El caso es que he vuelto a la meseta sana y salva (aunque congelada de frío) y con fuerzas para seguir construyendo. El tiempo nos dirá el qué y sobre todo cómo.

Dos semanas sin saber nada de la Hispania y sin echar de menos ni las lentejas...bueno, supongo que para eso necesitaría mucho más tiempo o mucha más distancia. Quizás si me fuera a la China...

Lo que sí estoy echando de menos es la abundancia de USA, sus olores y sabores, su color, a mi hermanita... Ya lo dijo Miguel Delibes y después Muñoz Molina a propósito de Nueva York, hay lugares a los que uno parece que regresa en lugar de ir. Lugares que uno siente como el propio hogar aunque uno no viva en ellos. Quizás algún día me ocurra con China pero por el momento solo me ocurre con Nueva York y Philadelpia.
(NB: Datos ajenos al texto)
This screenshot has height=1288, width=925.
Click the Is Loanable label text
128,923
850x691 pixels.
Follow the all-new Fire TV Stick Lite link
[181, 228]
Quizás es por aquello que apuntaba Delibes en su ensayo costumbrista y lingüistico sobre USA, que el americano medio es un tipo tremendamente respetuoso y amable. No te niega un saludo, una sonrisa o su ayuda ni en las situaciones más tensas, aunque en el fondo su corazón sea de madera.

A lo mejor es por eso que no les guardo rencor siquiera por haberme manoseado a la entrada de Miss Liberty. La placa de metal de mis jeans hizo saltar las alarmas y empecé a temer que mi visita al monumento se convirtiera en el anuncio aquél de Enrique Iglesias... Si, ese en el que se quita toda la ropa en un control porque no deja de "pitarle" su Viceroy.

Menos mal que al final la agente que me registró y los "lucecitas" de alrededor entendieron que lo que sonaba eran los jeans y no mi sujetador cosido con goma 2. Yo lo único que sentí es que no me registrara el policia guapo de la entrada ¡ummmm! Con él me hubiera ido hasta la China...

Frivolidades a parte, ahora debo luchar por construir y espantar la melancolía y la moriña. He pensado que la mejor forma es volver a tomar un avión, desnudarse y hacer saltar las alarmas, a si que ya tengo preparado otro viajecito, aunque esta vez un poquito más cerca :Escocia.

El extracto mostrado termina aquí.